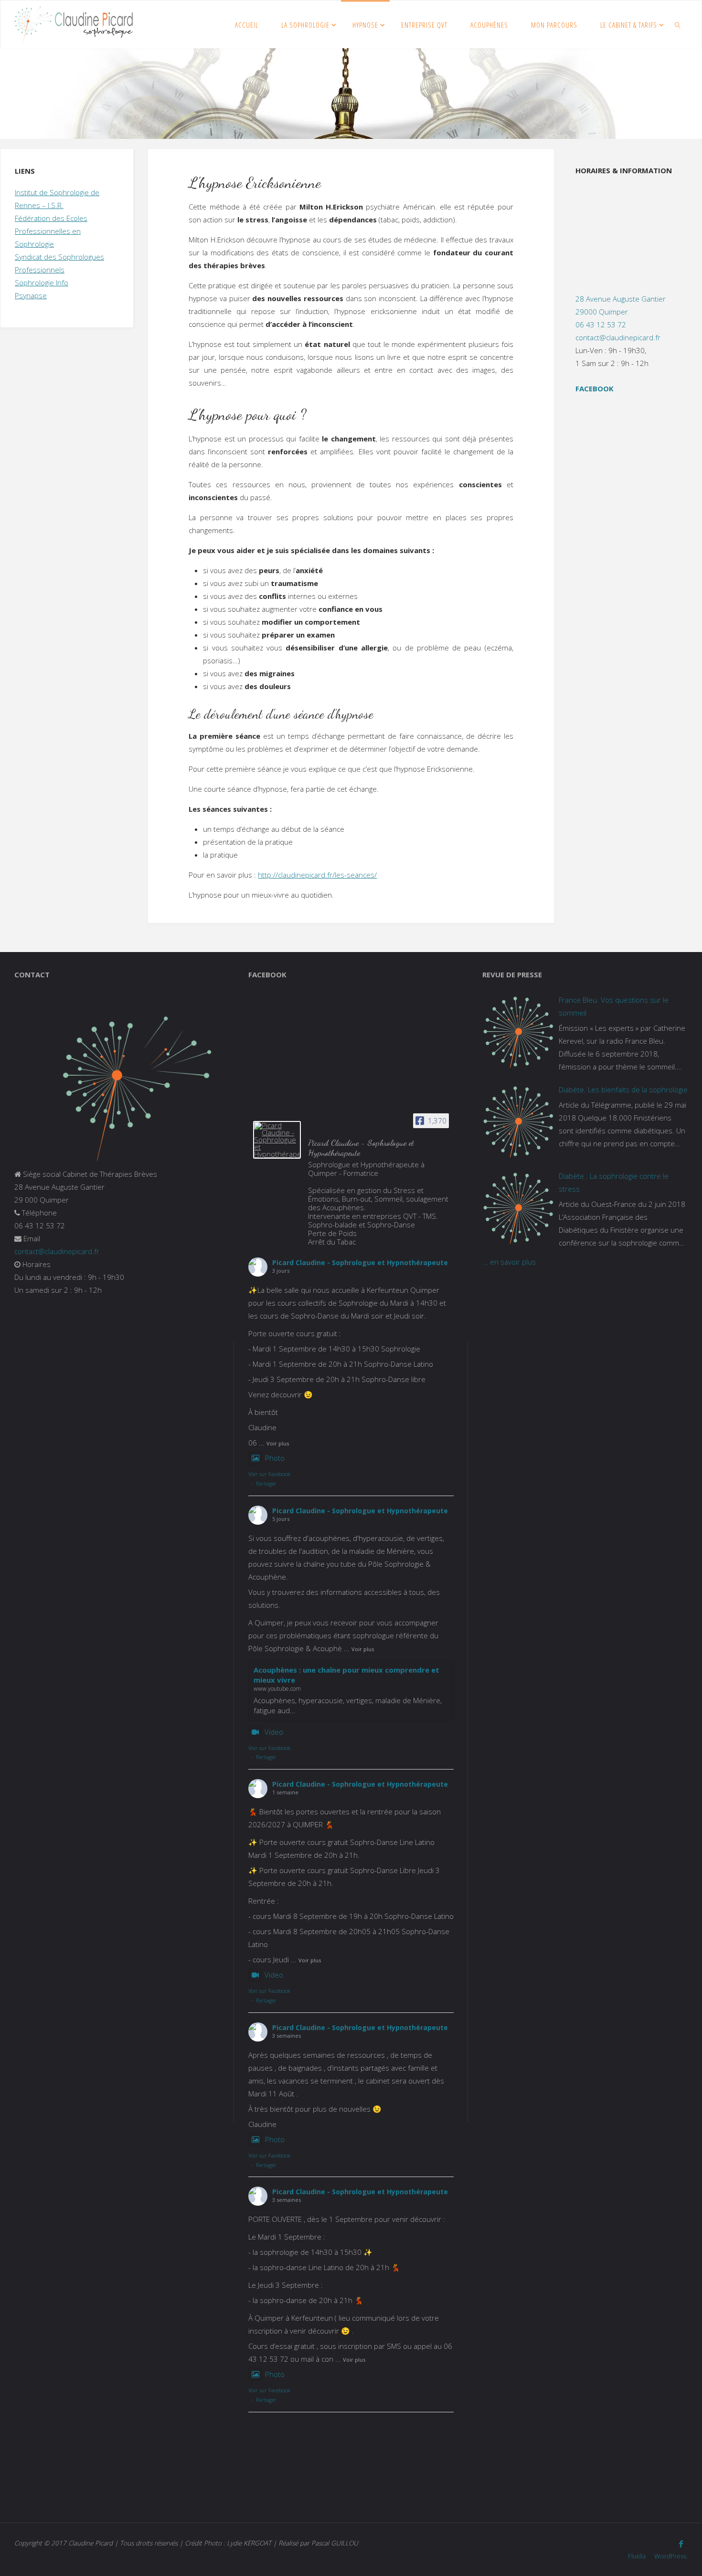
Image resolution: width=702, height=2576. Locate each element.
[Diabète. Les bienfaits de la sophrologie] (518, 1121)
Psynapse (31, 295)
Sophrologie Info (41, 282)
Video (274, 1732)
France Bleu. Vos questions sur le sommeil (614, 1006)
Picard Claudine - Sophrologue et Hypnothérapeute (360, 1262)
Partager (266, 1483)
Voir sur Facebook (269, 1473)
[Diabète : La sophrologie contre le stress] (518, 1208)
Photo (275, 1458)
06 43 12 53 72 (600, 324)
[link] (678, 24)
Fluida (636, 2556)
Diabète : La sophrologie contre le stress (614, 1182)
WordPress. (671, 2556)
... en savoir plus (509, 1262)
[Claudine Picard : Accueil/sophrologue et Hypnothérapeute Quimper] (73, 24)
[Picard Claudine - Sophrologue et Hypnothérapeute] (277, 1140)
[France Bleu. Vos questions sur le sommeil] (518, 1032)
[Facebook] (681, 2543)
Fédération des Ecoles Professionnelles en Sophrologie (51, 231)
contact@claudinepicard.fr (617, 337)
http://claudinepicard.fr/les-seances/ (317, 875)
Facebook (594, 388)
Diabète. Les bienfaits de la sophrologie (623, 1089)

§ Required work
Return every line above word for word, minus images.

§ Response to this task
Image resolution: width=702, height=2576. Locate each element.
[Diabète. Les bienfaits de la sophrologie] (518, 1121)
Psynapse (31, 295)
Sophrologie Info (41, 282)
Video (274, 1732)
France Bleu. Vos questions sur le sommeil (614, 1006)
Picard Claudine - Sophrologue et Hypnothérapeute (360, 1262)
Partager (266, 1483)
Voir sur Facebook (269, 1473)
[Diabète : La sophrologie contre le stress] (518, 1208)
Photo (275, 1458)
06 43 12 53 72 (600, 324)
[link] (678, 24)
Fluida (636, 2556)
Diabète : La sophrologie contre le stress (614, 1182)
WordPress. (671, 2556)
... en savoir plus (509, 1262)
[Claudine Picard : Accueil/sophrologue et Hypnothérapeute Quimper] (73, 24)
[Picard Claudine - Sophrologue et Hypnothérapeute] (277, 1140)
[France Bleu. Vos questions sur le sommeil] (518, 1032)
[Facebook] (681, 2543)
Fédération des Ecoles Professionnelles en Sophrologie (51, 231)
contact@claudinepicard.fr (617, 337)
http://claudinepicard.fr/les-seances/ (317, 875)
Facebook (594, 388)
Diabète. Les bienfaits de la sophrologie (623, 1089)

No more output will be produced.